#### [Problem]
Your reply must consist of the data below, reproduced character for character.

#### [Materials provided]
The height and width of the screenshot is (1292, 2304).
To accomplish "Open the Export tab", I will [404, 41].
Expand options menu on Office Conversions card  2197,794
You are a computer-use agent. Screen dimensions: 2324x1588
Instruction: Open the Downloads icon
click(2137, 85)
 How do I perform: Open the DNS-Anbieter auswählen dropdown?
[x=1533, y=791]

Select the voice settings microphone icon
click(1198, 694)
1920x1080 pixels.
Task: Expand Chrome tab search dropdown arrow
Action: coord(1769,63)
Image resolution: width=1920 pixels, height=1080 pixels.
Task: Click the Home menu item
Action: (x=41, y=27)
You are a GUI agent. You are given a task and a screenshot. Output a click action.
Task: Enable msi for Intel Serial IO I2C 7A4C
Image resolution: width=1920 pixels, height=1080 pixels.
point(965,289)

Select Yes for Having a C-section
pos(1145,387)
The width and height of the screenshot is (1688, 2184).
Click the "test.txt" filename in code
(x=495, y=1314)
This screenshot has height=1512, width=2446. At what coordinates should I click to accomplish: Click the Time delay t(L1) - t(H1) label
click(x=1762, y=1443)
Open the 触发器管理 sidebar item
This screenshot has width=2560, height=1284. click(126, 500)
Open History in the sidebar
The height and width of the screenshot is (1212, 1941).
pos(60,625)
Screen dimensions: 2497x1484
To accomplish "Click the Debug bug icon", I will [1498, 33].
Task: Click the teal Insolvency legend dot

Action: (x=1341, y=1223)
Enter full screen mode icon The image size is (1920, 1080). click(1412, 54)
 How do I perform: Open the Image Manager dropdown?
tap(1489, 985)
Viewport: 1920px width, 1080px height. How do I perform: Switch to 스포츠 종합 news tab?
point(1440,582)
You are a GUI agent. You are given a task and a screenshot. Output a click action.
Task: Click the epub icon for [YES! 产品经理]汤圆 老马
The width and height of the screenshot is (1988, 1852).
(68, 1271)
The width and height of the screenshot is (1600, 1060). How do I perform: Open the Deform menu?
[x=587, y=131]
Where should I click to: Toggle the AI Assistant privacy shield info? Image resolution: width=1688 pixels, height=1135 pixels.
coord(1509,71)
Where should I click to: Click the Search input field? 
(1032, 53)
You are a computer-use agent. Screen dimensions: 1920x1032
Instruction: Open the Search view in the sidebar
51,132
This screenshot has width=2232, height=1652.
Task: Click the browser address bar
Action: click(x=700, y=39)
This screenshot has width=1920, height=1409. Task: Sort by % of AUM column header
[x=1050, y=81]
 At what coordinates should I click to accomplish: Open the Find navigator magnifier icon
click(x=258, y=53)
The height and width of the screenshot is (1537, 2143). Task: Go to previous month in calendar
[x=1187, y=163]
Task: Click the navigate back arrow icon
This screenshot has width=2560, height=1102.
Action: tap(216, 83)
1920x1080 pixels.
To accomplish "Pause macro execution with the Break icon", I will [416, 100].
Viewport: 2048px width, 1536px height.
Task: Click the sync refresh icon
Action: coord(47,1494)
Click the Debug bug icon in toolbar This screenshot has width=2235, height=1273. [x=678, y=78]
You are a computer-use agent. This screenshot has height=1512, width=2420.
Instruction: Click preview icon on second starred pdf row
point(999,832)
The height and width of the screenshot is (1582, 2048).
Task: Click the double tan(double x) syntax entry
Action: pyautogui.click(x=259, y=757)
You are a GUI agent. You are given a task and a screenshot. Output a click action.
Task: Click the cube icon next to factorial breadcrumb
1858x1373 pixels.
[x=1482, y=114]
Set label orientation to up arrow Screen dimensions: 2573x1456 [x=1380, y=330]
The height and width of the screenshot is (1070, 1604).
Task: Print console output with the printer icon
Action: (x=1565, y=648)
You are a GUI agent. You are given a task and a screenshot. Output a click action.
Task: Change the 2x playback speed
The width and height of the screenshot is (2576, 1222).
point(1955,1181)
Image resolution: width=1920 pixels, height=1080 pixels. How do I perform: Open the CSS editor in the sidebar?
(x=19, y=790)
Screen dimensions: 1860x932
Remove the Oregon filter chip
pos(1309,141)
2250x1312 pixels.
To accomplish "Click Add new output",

#### [Finished exercise]
The height and width of the screenshot is (1292, 2304).
To accomplish "Open the Export tab", I will [404, 41].
Expand options menu on Office Conversions card  2197,794
You are a computer-use agent. Screen dimensions: 2324x1588
Instruction: Open the Downloads icon
click(2137, 85)
 How do I perform: Open the DNS-Anbieter auswählen dropdown?
[x=1533, y=791]

Select the voice settings microphone icon
click(1198, 694)
1920x1080 pixels.
Task: Expand Chrome tab search dropdown arrow
Action: coord(1769,63)
Image resolution: width=1920 pixels, height=1080 pixels.
Task: Click the Home menu item
Action: (x=41, y=27)
You are a GUI agent. You are given a task and a screenshot. Output a click action.
Task: Enable msi for Intel Serial IO I2C 7A4C
Image resolution: width=1920 pixels, height=1080 pixels.
point(965,289)

Select Yes for Having a C-section
pos(1145,387)
The width and height of the screenshot is (1688, 2184).
Click the "test.txt" filename in code
(x=495, y=1314)
This screenshot has height=1512, width=2446. At what coordinates should I click to accomplish: Click the Time delay t(L1) - t(H1) label
click(x=1762, y=1443)
Open the 触发器管理 sidebar item
This screenshot has width=2560, height=1284. click(126, 500)
Open History in the sidebar
The height and width of the screenshot is (1212, 1941).
pos(60,625)
Screen dimensions: 2497x1484
To accomplish "Click the Debug bug icon", I will [1498, 33].
Task: Click the teal Insolvency legend dot

Action: (x=1341, y=1223)
Enter full screen mode icon The image size is (1920, 1080). click(1412, 54)
 How do I perform: Open the Image Manager dropdown?
tap(1489, 985)
Viewport: 1920px width, 1080px height. How do I perform: Switch to 스포츠 종합 news tab?
point(1440,582)
You are a GUI agent. You are given a task and a screenshot. Output a click action.
Task: Click the epub icon for [YES! 产品经理]汤圆 老马
The width and height of the screenshot is (1988, 1852).
(68, 1271)
The width and height of the screenshot is (1600, 1060). How do I perform: Open the Deform menu?
[x=587, y=131]
Where should I click to: Toggle the AI Assistant privacy shield info? Image resolution: width=1688 pixels, height=1135 pixels.
coord(1509,71)
Where should I click to: Click the Search input field? 
(1032, 53)
You are a computer-use agent. Screen dimensions: 1920x1032
Instruction: Open the Search view in the sidebar
51,132
This screenshot has width=2232, height=1652.
Task: Click the browser address bar
Action: click(x=700, y=39)
This screenshot has width=1920, height=1409. Task: Sort by % of AUM column header
[x=1050, y=81]
 At what coordinates should I click to accomplish: Open the Find navigator magnifier icon
click(x=258, y=53)
The height and width of the screenshot is (1537, 2143). Task: Go to previous month in calendar
[x=1187, y=163]
Task: Click the navigate back arrow icon
This screenshot has width=2560, height=1102.
Action: tap(216, 83)
1920x1080 pixels.
To accomplish "Pause macro execution with the Break icon", I will [416, 100].
Viewport: 2048px width, 1536px height.
Task: Click the sync refresh icon
Action: coord(47,1494)
Click the Debug bug icon in toolbar This screenshot has width=2235, height=1273. [x=678, y=78]
You are a computer-use agent. This screenshot has height=1512, width=2420.
Instruction: Click preview icon on second starred pdf row
point(999,832)
The height and width of the screenshot is (1582, 2048).
Task: Click the double tan(double x) syntax entry
Action: pyautogui.click(x=259, y=757)
You are a GUI agent. You are given a task and a screenshot. Output a click action.
Task: Click the cube icon next to factorial breadcrumb
1858x1373 pixels.
[x=1482, y=114]
Set label orientation to up arrow Screen dimensions: 2573x1456 [x=1380, y=330]
The height and width of the screenshot is (1070, 1604).
Task: Print console output with the printer icon
Action: (x=1565, y=648)
You are a GUI agent. You are given a task and a screenshot. Output a click action.
Task: Change the 2x playback speed
The width and height of the screenshot is (2576, 1222).
point(1955,1181)
Image resolution: width=1920 pixels, height=1080 pixels. How do I perform: Open the CSS editor in the sidebar?
(x=19, y=790)
Screen dimensions: 1860x932
Remove the Oregon filter chip
pos(1309,141)
2250x1312 pixels.
To accomplish "Click Add new output",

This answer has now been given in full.